Click, an assistant professor of communications at MU, is already suspended for shoving a student and calling for "muscle" to move him away from the campus quad during the demonstrations in the wake of Tim Wolfe's resignation.
In a video obtained by The Columbia Missourian, Click is seen putting herself between Columbia Police officers and the student group known as Concerned Student 1950. During the Oct. parade, the demonstrators tried to block Wolfe's car as it passed to protest the former MU system president's perceived indifference to racist issues on campus.
Though the police do not appear to be using unnecessary force, they are trying to get the demonstrators off the street and onto the sidewalk. Click can be heard shouting at the officers to "back up" and to get their "hands off" her and the demonstrators.

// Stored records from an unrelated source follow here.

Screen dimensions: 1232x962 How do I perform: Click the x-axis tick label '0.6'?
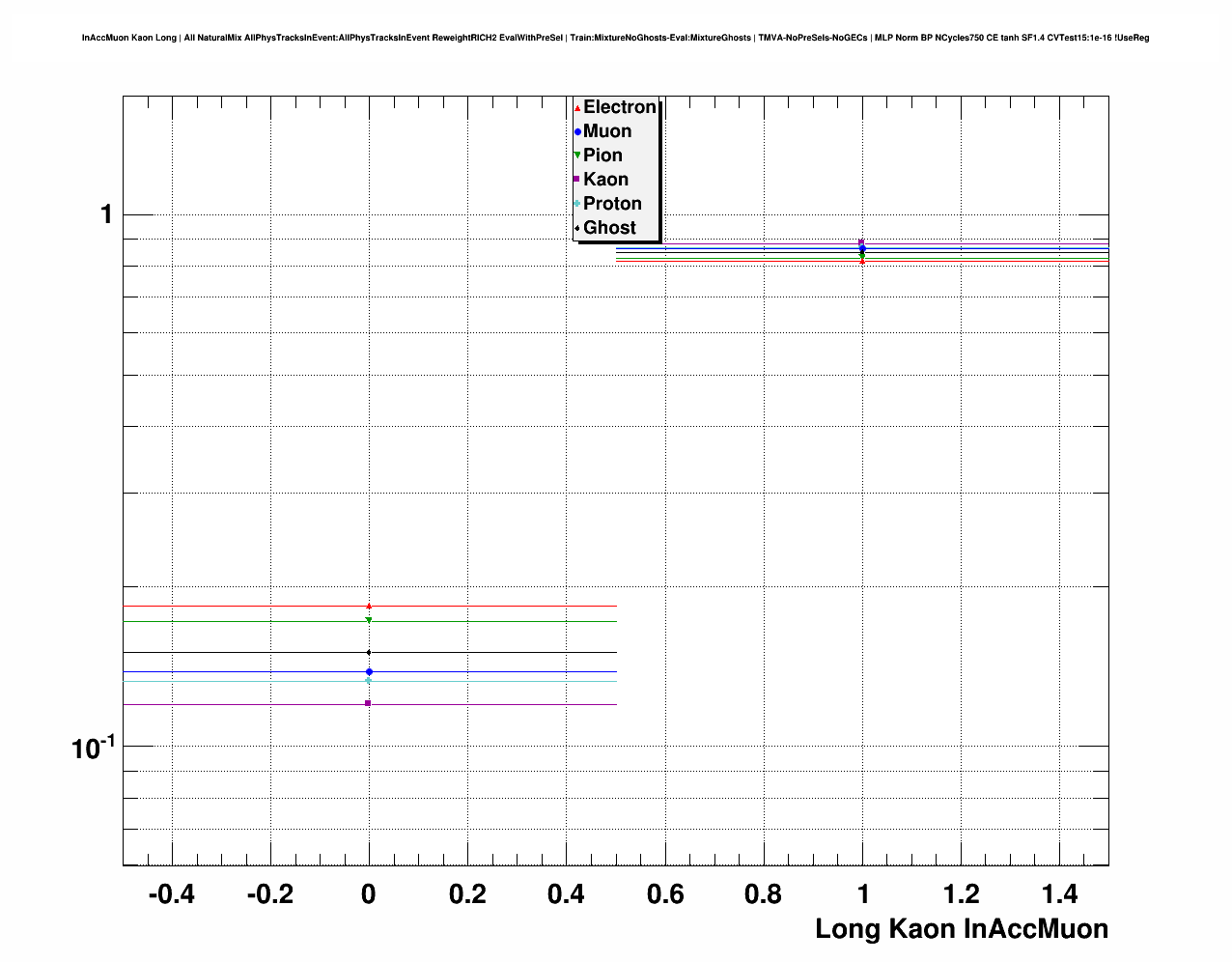665,894
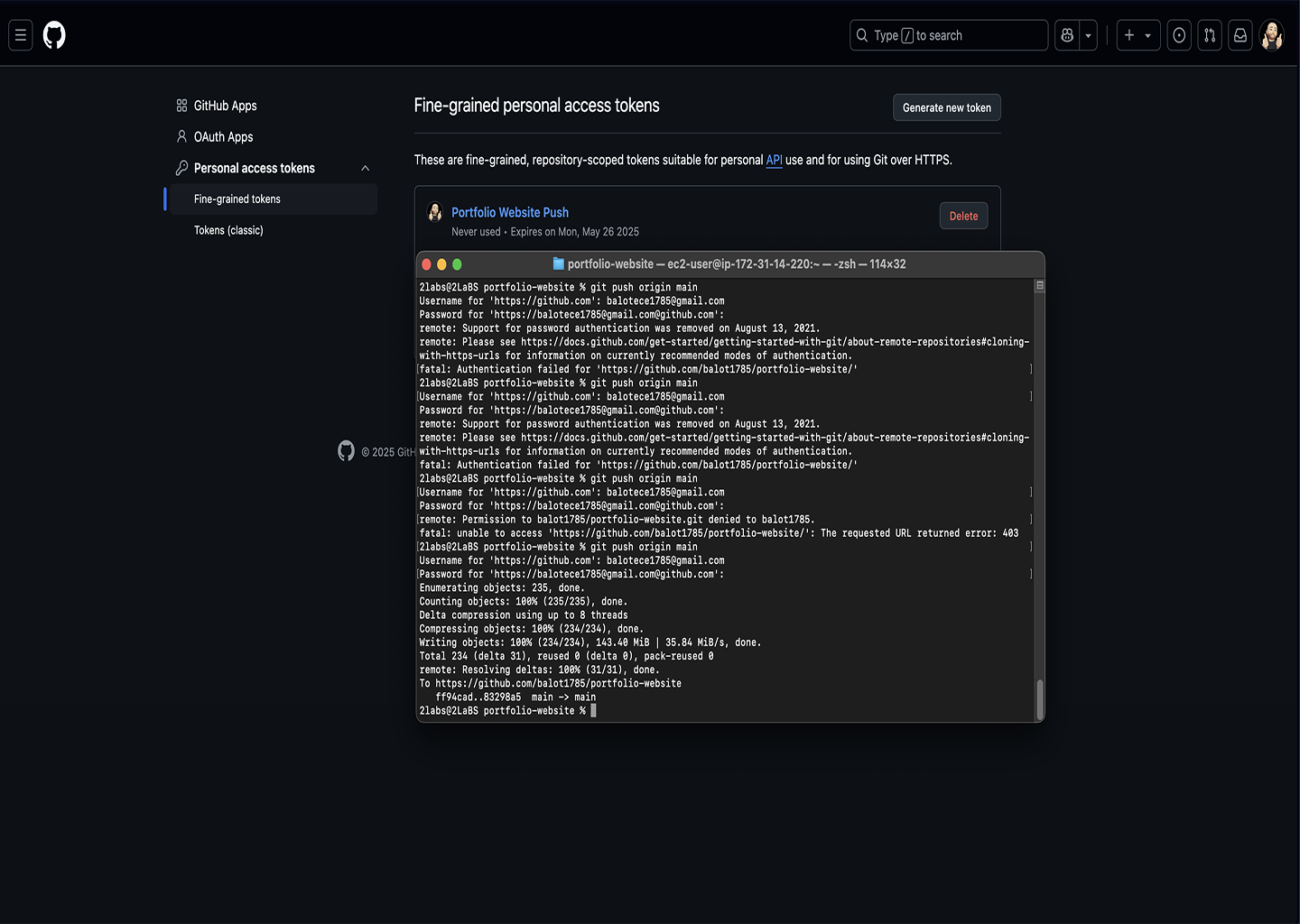The width and height of the screenshot is (1300, 924).
Task: Click the GitHub logo home icon
Action: pos(54,35)
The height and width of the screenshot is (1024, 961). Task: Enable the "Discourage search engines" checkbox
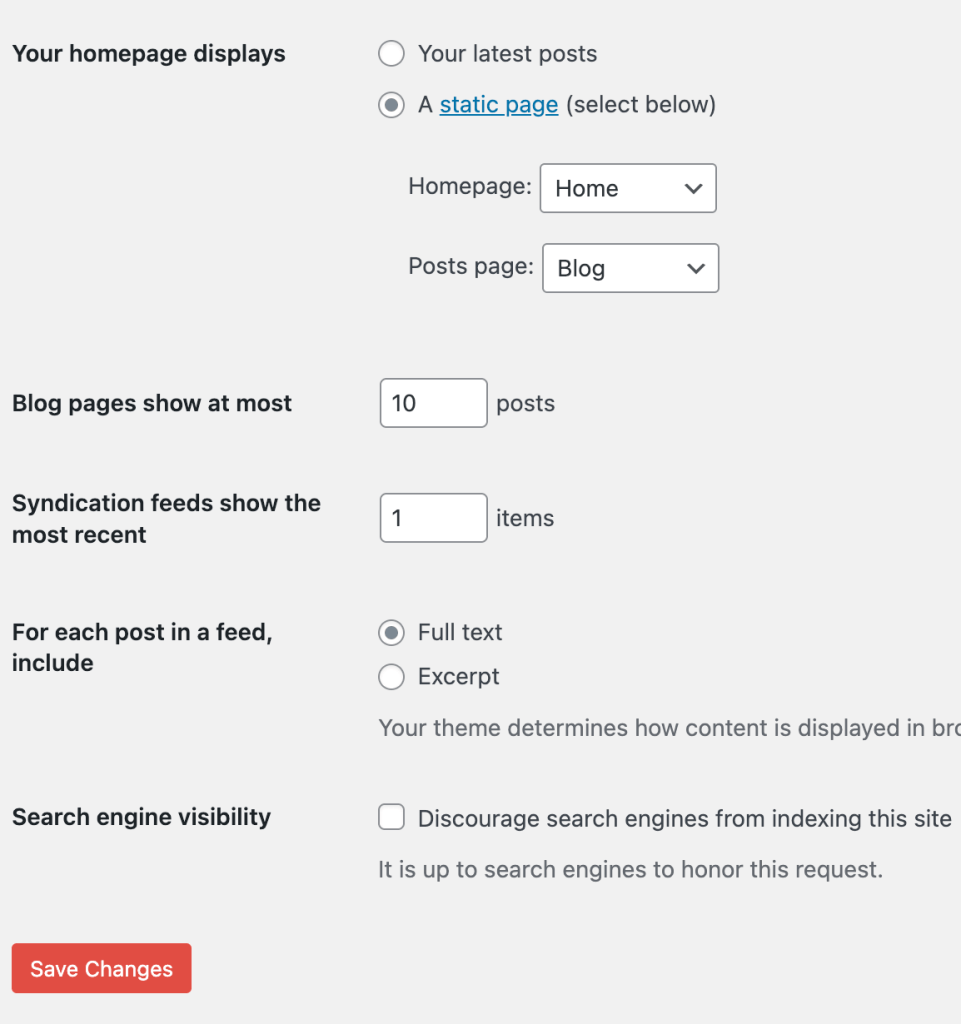[x=391, y=818]
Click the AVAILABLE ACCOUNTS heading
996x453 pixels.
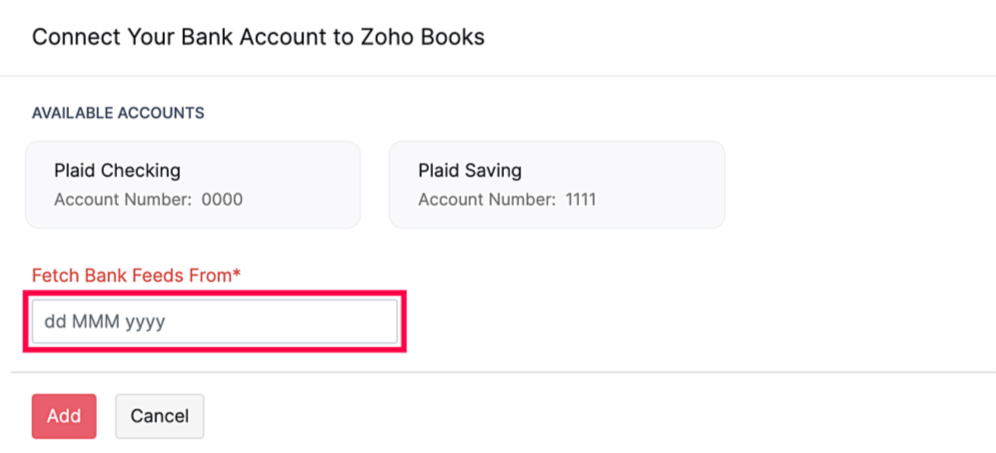[118, 113]
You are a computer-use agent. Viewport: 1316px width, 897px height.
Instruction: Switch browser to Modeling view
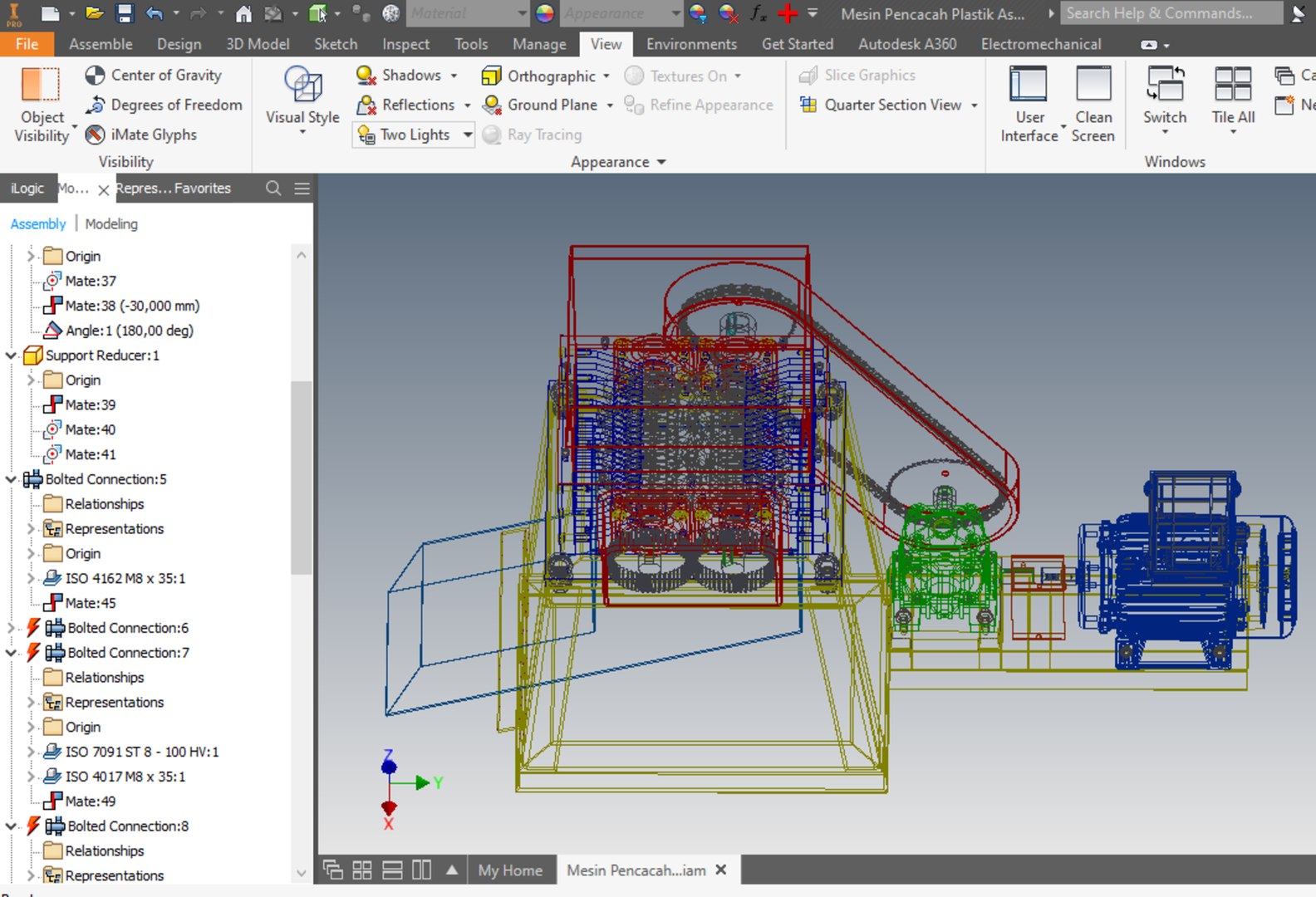[x=111, y=223]
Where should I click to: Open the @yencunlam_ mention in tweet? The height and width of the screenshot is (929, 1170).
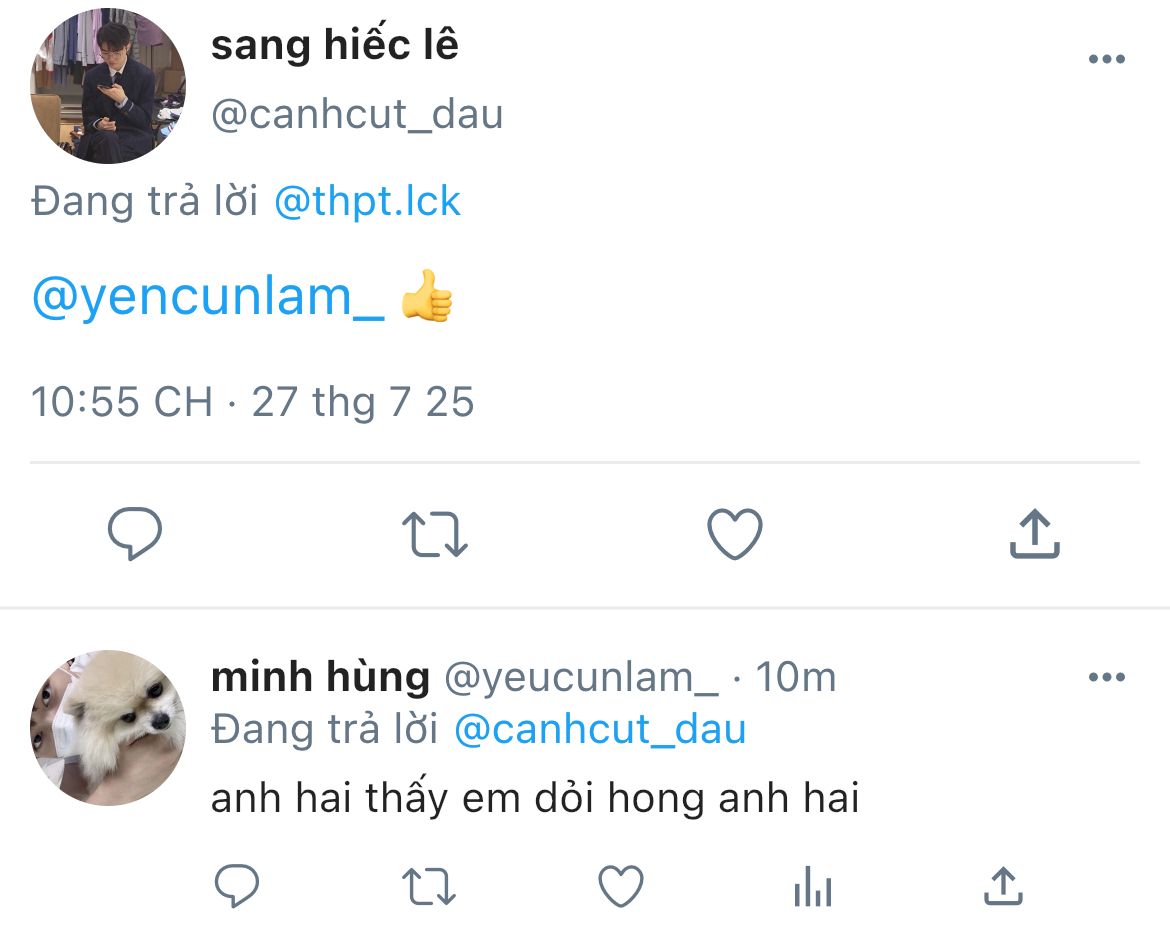(x=208, y=297)
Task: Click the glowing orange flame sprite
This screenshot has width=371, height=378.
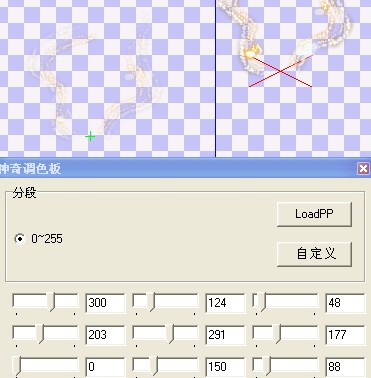Action: pyautogui.click(x=251, y=52)
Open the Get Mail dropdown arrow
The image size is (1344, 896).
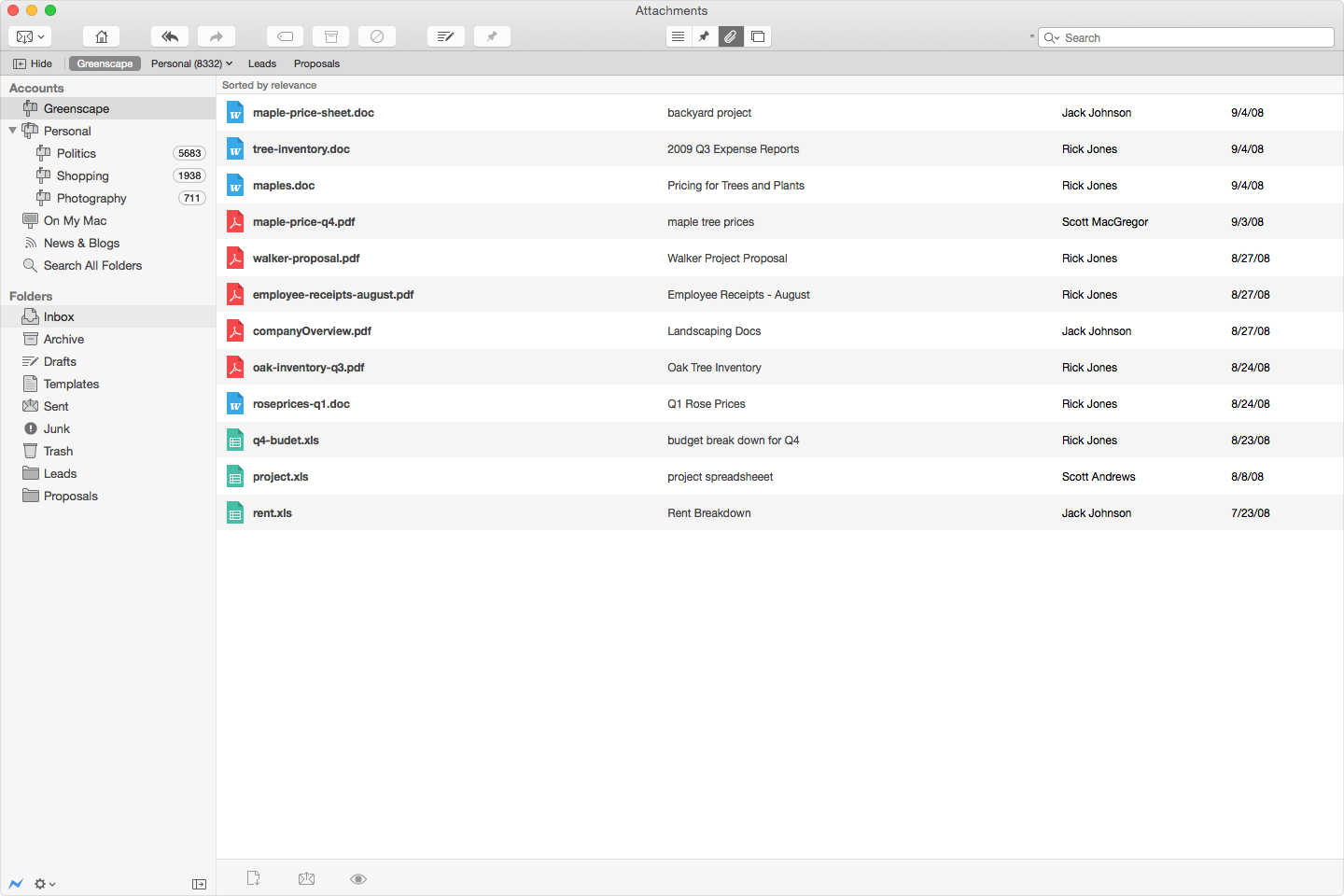tap(40, 36)
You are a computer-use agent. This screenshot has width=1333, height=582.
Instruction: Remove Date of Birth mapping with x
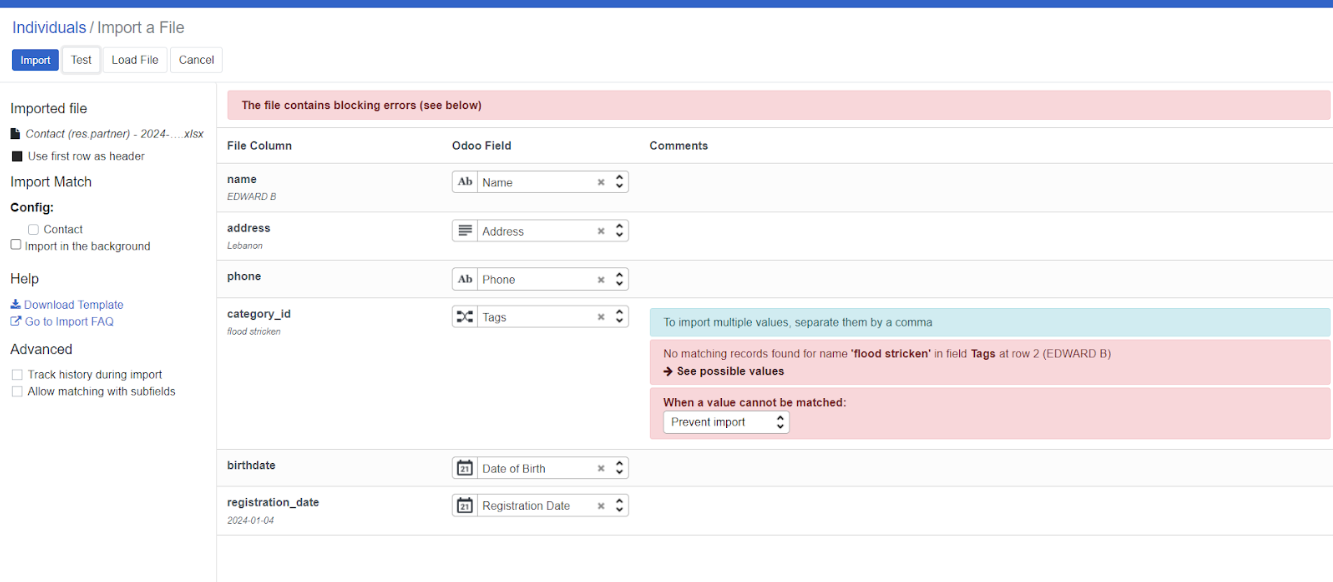click(x=601, y=469)
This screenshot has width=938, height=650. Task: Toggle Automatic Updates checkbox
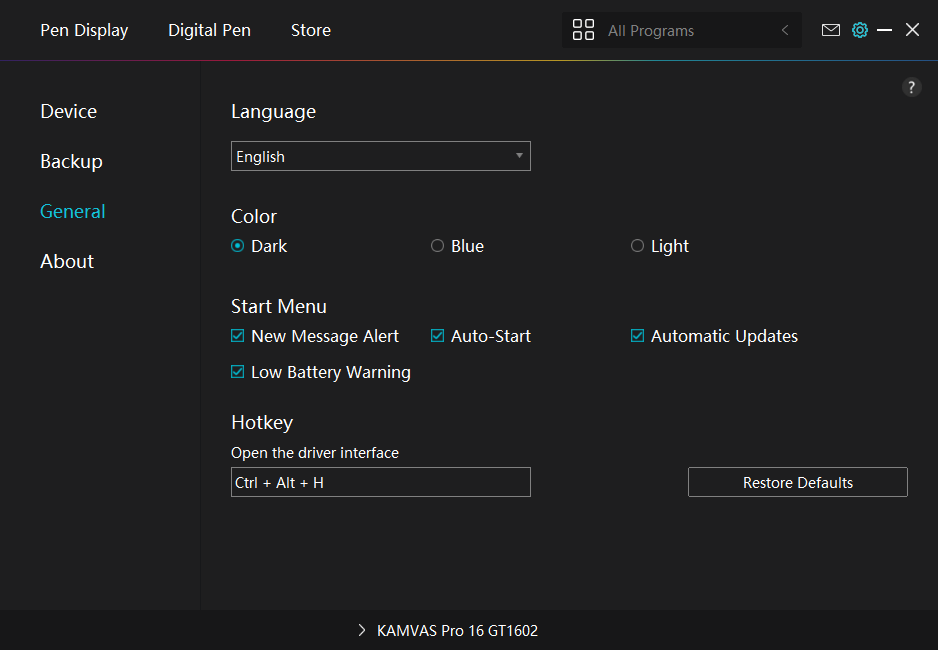(x=637, y=336)
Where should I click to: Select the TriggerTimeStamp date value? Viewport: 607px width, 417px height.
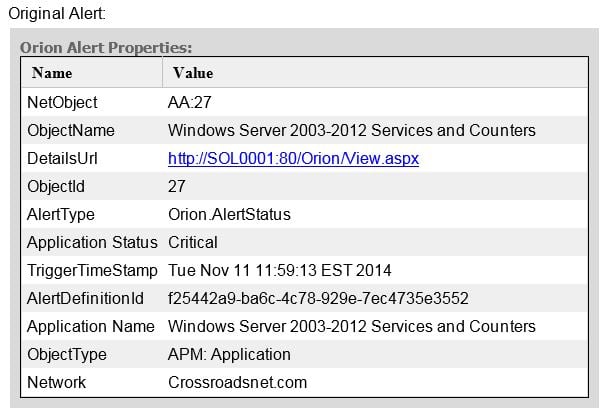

"Last night, like many in our community, I watched newly released footage of Dr. Melissa Click directing a verbal assault against members of the Columbia Police Department during the homecoming parade in October 2015," MU Interim Chancellor Hank Foley said in a statement issued Sunday. "Her conduct and behavior are appalling, and I am not only disappointed, I am angry, that a member of our faculty acted this way. Her actions caught on camera last October, are just another example of a pattern of misconduct by Dr. Click-most notably, her assault on one of our students while seeking 'muscle' during a highly volatile situation on Carnahan Quadrangle in November. We must have high expectations of members of our community, and I will address these new revelations with the Board of Curators as they work to complete their own review of the matter."
Click is serving a suspension pending an investigation for her involvement in the Nov. demonstrations that followed Wolfe's resignation. The student who recorded his interaction with Click pressed charges and the City Prosecutor filed a misdemeanor assault charge against her.
That charge will be dropped if she completes a community service program, though her employment with MU may still be in danger. The MU Board of Curators began reviewing her for tenure about a month before the Homecoming Parade incident, so it is unclear if either demonstration will factor into that review.